Saturday, October 17, 2009

Word Choice in Lyrics

Wow, I really need to get back into the swing of article writing. Just a small preview of what's coming up:
Villains, Pt 2
Writing a Plot Outline
Musical Review: Avenue Q (But you'll have to wait after I see it in December)

If there is anything that you guys want to see, you should inform me, because then I can give relevant information, as opposed to topics that come up off the top of my head.

Now, word choice is a very important thing when dealing with writing music and lyrics for your musical. If I've noticed anything in real life, it's that most people lack any semblance of rhythm and flow. Just look anytime someone makes parody lyrics to something off the top of their head. And some people are just downright terrible at TRYING to rhyme as well. As a writer, there are a few things you need to avoid when writing lyrics.

1. The rhymes that people see from a mile away. Be and me and see, etc. They aren't always bad, but when they are the basis behind your melody, that's a no-no. Not completely bad by itself, but if the rest of your lyrics are mediocre at best, this does nothing to stem the tide.

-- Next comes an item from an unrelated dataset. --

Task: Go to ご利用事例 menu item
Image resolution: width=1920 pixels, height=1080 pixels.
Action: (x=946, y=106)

2. Extremely cliche topics and things. People will say love is cliche and it might be, but it's a different kind of cliche. It's such an acceptable concept for a song, that people will just look the other way. But talking about your dreams as reaching HIGH into the SKY and things of that nature is terrible writing. This holds especially true for lines thrown into songs that don't totally have to do with the song. Yes, there is filler in lyrics too.

"Like a comet pulled from orbit
As it passes a sun
Like a stream that meets a boulder
Halfway through the wood"

Shame on you if you recognized those lyrics. They aren't bad, because filler isn't bad. But it's also unique lyrics and imagery. I mean, I don't even think about comets on a daily basis. But if your filler, where you can talk about whatever and use whatever words you want is bad, then how can your song be any good.

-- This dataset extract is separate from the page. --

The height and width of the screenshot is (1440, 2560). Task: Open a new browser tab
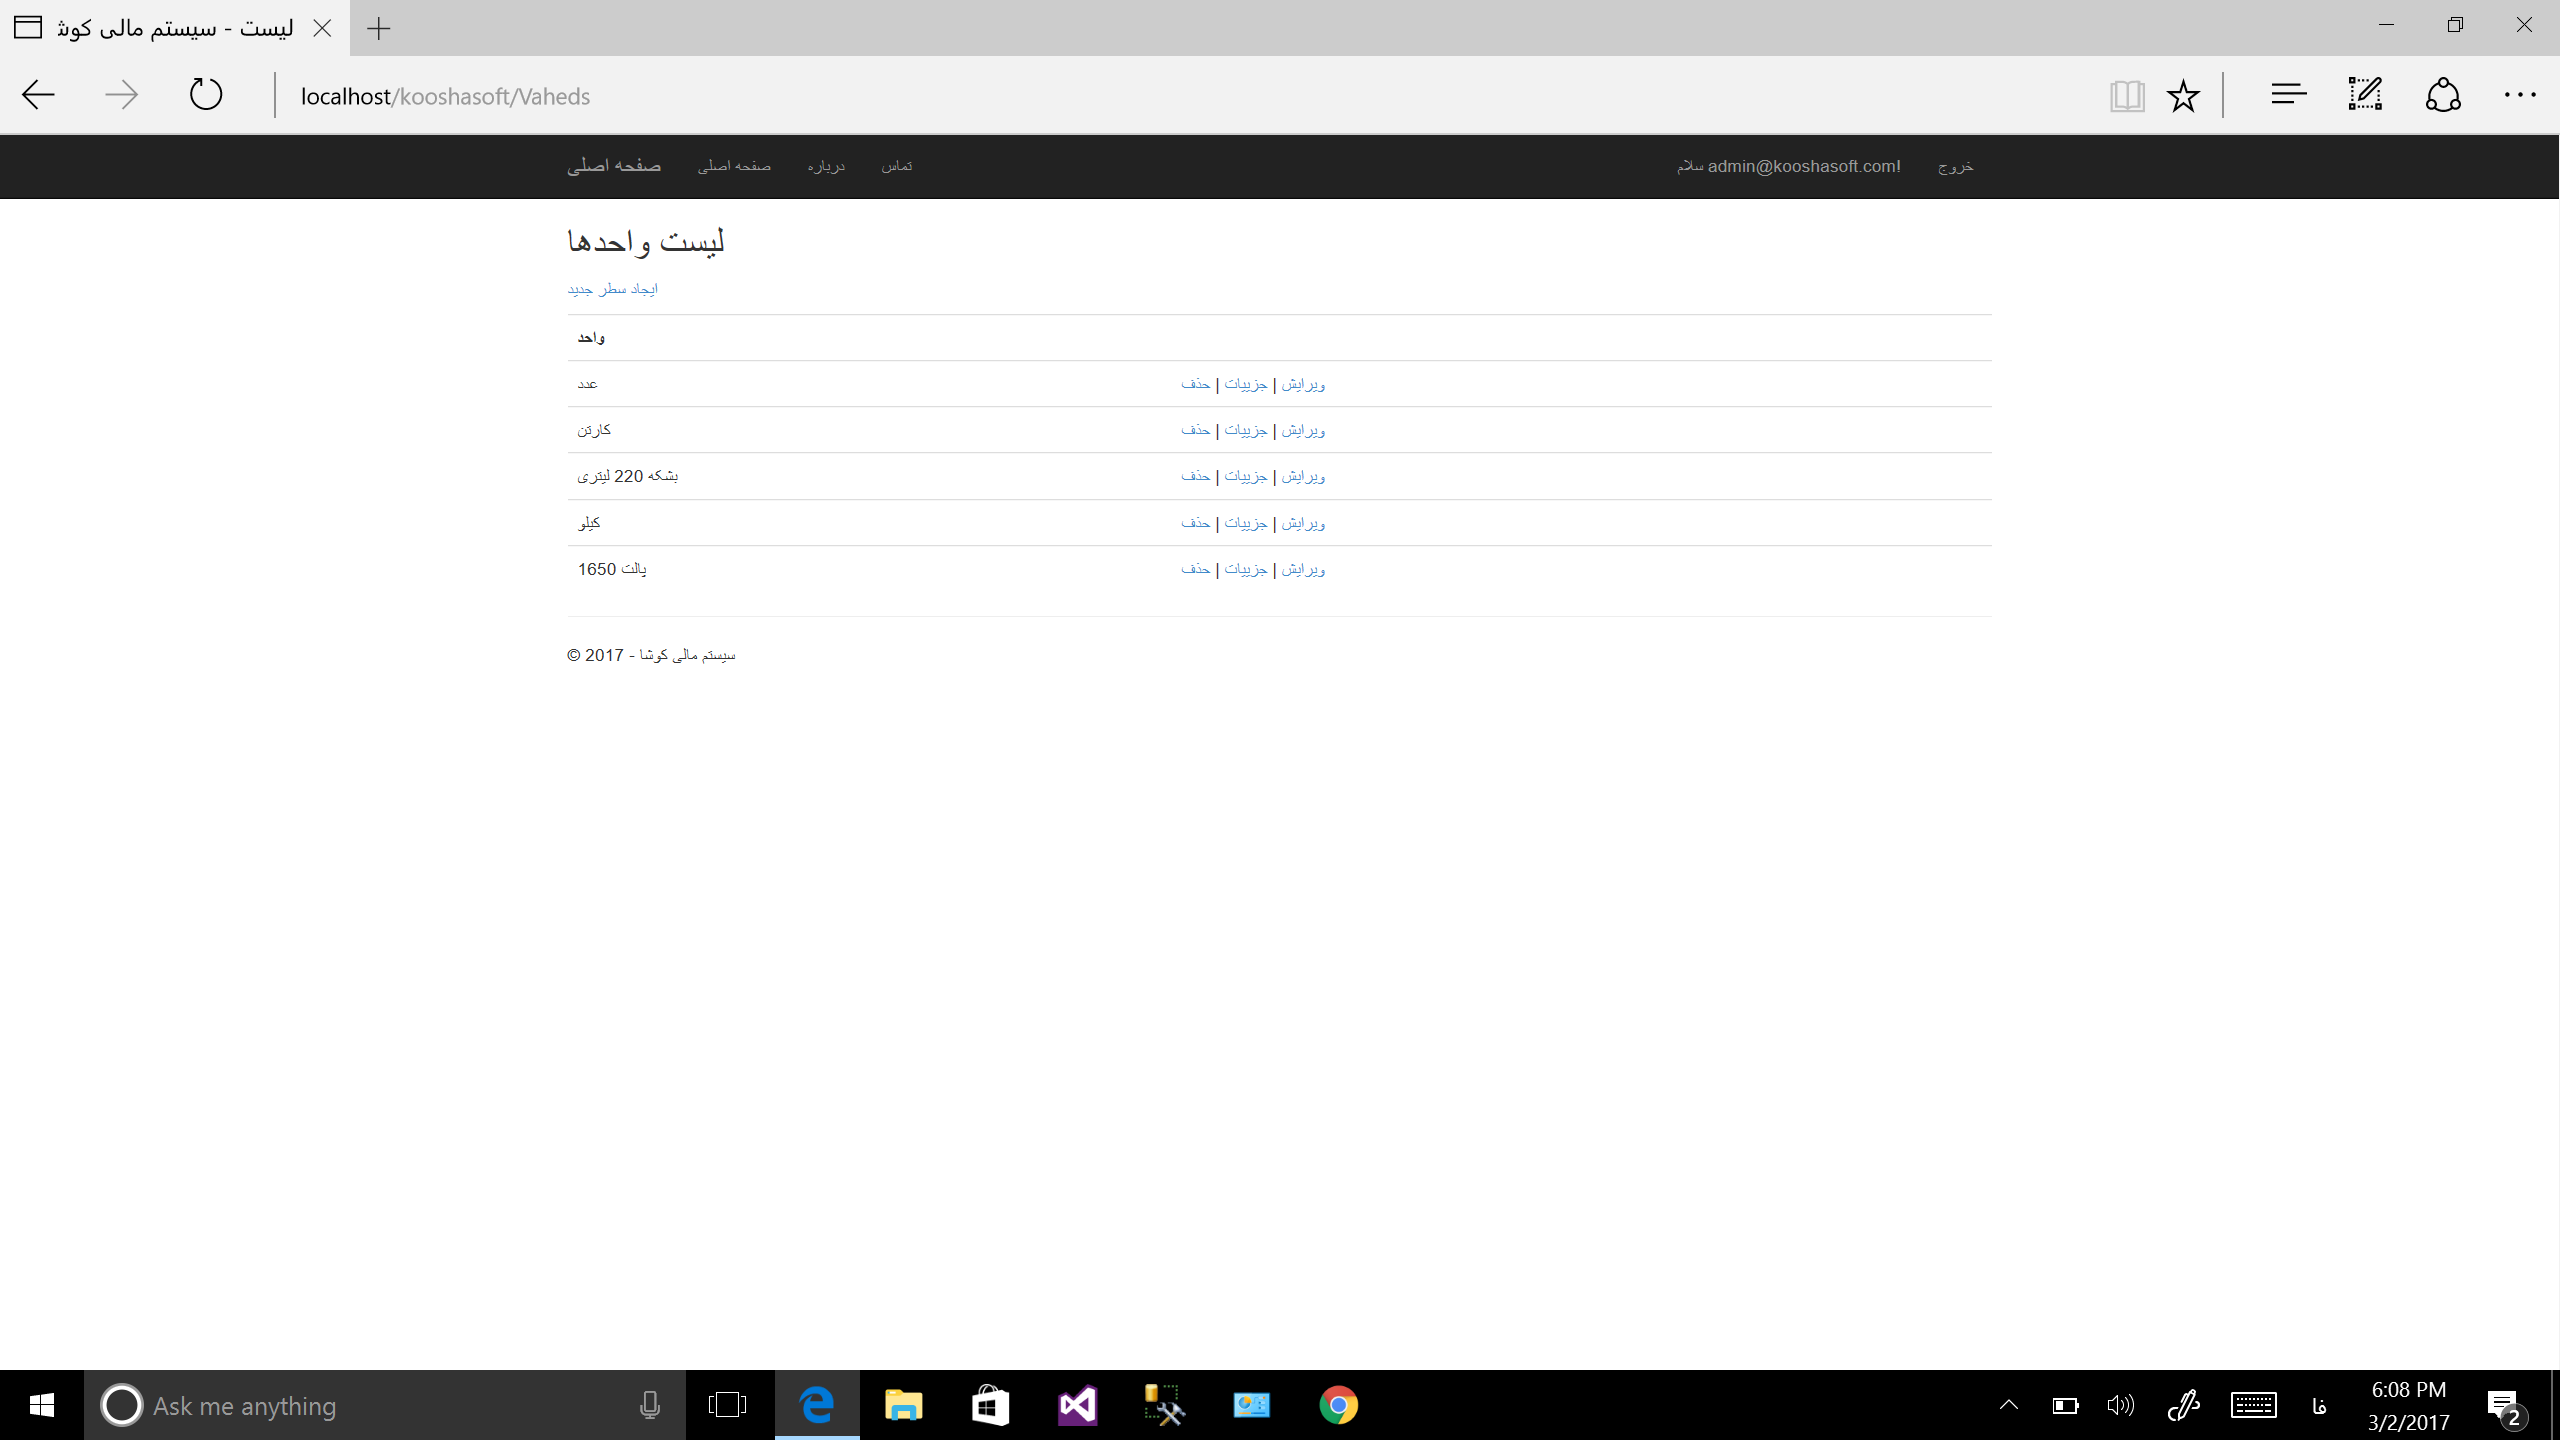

3. Choosing words that don't really sound the way you think they do. I have this problem since I pronounce a bunch of words wrong, like projectile (Pruh-jek-tic-el). It sort of rhymes with bicycle the way I say it, and it isn't regional, so it sounds dumb. If I ever rhymed bicycle with projectile as a lyric, no one would understand it. Or rhyming out with rout in TSMGO.

There are some ways to fix your lyrics to make them thousands of times better.

1. Pick rhymes made up of multiple words or multisyllabic words. Since I'm fairly conceited, I'll post examples from my plays.
"He taught me dictation. He taught me many languages
To be the perfect secretary has its share of anguishes." (Ballad of Theylus Mignon)

"Here I sit, patiently
In hopes of admiralty" (The musical I'm working on now)

2. Pick similes and metaphors in your filler that you are unique. My example earlier from...that play is a good example. How about instead of talking about the frolic in the spring, pick the frolic at a carnival. I don't know, I even found it hard to think of cliche metaphors off the top of my head since they make me cringe.

3.Pick words that are unique to the lexicon of the character who is singing them. Mechanical people use mechanical terms, etc. This is also a good form of characterization.

4. Generally being clever in your word choice. Unless you are already clever, pick the tenth word that comes to your mind instead of the first.

I know someone is sitting out there right now saying "Why is this all about rhyming? What about those of us who are too good to rhyme?" Firstly, you are never too good to rhyme, and the words that take the most choosing are the ones that fall into the important positions, aka the rhyming spots. Haven't you ever noticed that if your rhyme is bad you rewrite the whole sentence, not just the last word. The choice of those other words doesn't matter as much.

Hopefully this helps you in your attempt to fill in those lines to your melody. Now I need to go write lyrics myself.